Just like the Crosby, the Penguins' captain, planned it before winning his 17th faceoff in 24 attempts.
"Sid came up before draw, and told me line up on wall, which is something we don't do normally," Sheary said. "Tanger (Letang) found me in a soft area and it worked out. They lost me when I came off the wall and I had a lot of time to shoot."
Sheary now has four key playoff goals for the Penguins, including a goal in their 3-2 win in Game 1 Monday.
"We're seeing him produce, the way he's playing right now," said Sullivan, who sat down Sheary briefly in the conference finals because he thought he was wearing down.
Phil Kessel also scored his 10th of the playoffs for the Penguins, who are 4-2 in overtime in the playoffs. San Jose is 0-4.
"We played such a good game, we didn't want to get to overtime," said Carl Hagelin, who plays with Kessel and Nick Bonino on a Penguins line that has produced 50 points in the playoffs. "Now, looking back, it's a great feeling to win in overtime. It gives your team momentum and, hopefully, slows them down."
The victory came 24 years to the day after the Penguins won their second Stanley Cup in as many years in 1992 by sweeping the Chicago Blackhawks. Now, these Penguins are in position for a finals sweep, too, though winning twice in San Jose will be a considerable task.
"Let's hold off on the funeral -- there's a lot of hockey to be played," Sharks coach Peter DeBoer said. "We've got to go back home and get back in the series."

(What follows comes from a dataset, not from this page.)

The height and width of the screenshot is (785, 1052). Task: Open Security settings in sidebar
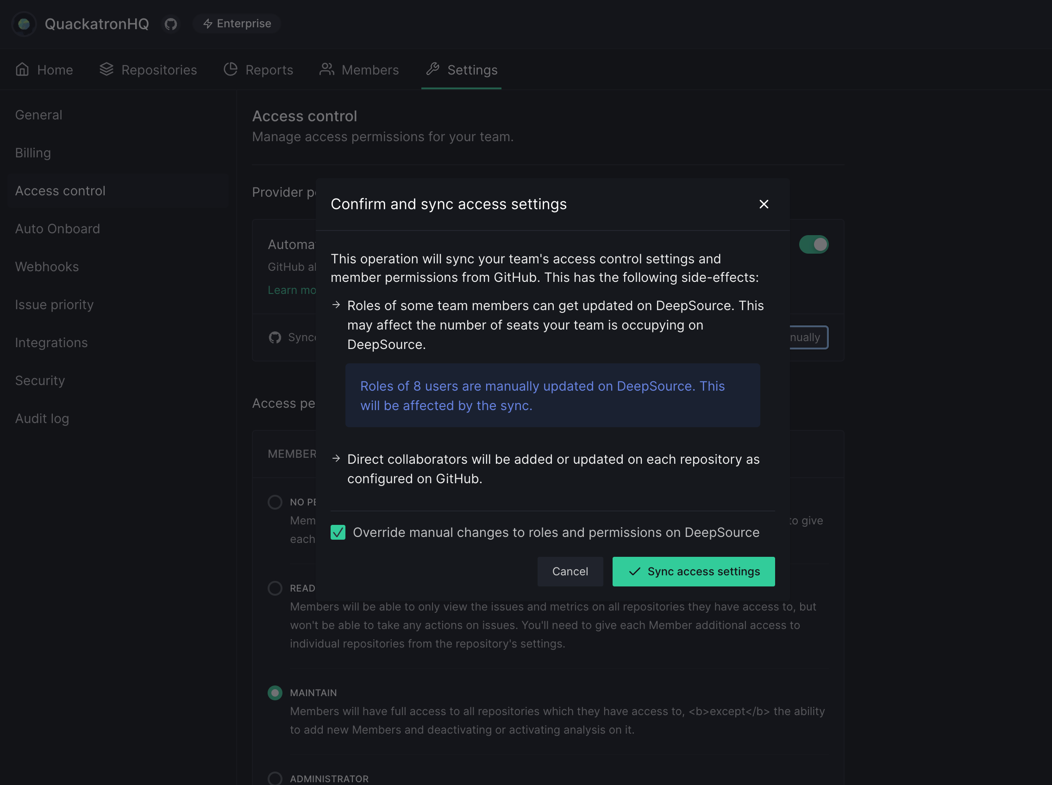(x=40, y=381)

The Sharks seemingly played a step behind the Penguins all night, trailing 2-to-1 in shots much of the game, only to have Braun tie it at 1 with 4:05 remaining.
After the Penguins couldn't change a tiring line because they iced the puck in their own zone, Braun -- after pinching on the play -- got free at the top of the right circle. His shot deflected off a post and by a screened Murray for his first goal of the playoffs.
Braun now will take a leave of absence to attend the Thursday funeral in Atlanta of his father-in-law, former NHL player Tom Lysiak. He'll fly back to San Jose that night to prepare for Game 3 on Saturday.
The Penguins controlled play in the first period, just as they did in a 3-2 win in Game 1, but couldn't put the puck past Jones until their best line throughout the playoffs came through again in the second.
With nearly all of the second played in the Sharks' end, San Jose defenseman Roman Polak turned the puck over near his own net. The Sharks got it back for a moment, but Hagelin quickly regained it and passed to Bonino, who quickly directed it to an undefended Kessel at the right post for his 10th of the playoffs, at 8:20, on an easy tap-in.
"But there's no panic button here, we've got two at home and it's our job to go back home and get our four points," Sharks left winger Matt Nieto said. "We're going to battle and come back here (to Pittsburgh for Game 5)."
NOTES: G Matt Murray's 13 wins as a rookie are the fourth most in Stanley Cup playoffs history. ... Of the 49 teams to take a 2-0 Stanley Cup finals lead, 44 went on to win the Cup. ... Penguins RW Bryan Rust, who scored the first goal of Pittsburgh's 3-2 win in Game 1, played in Game 2 despite an upper-body injury that occurred Monday on a blind side hit by Sharks F Patrick Marleau. ... The Sharks made a move to inject more speed into their lineup, playing LW Matt Nieto on their third line. He replaced F Danius Zubrus. Nieto had been out for eight games with an upper-body injury, or since Game 6 of the second round. ... Jim Rutherford of the Penguins is trying to become the first GM to win the Stanley Cup with two teams during the expansion era. He was Carolina's GM in 2006.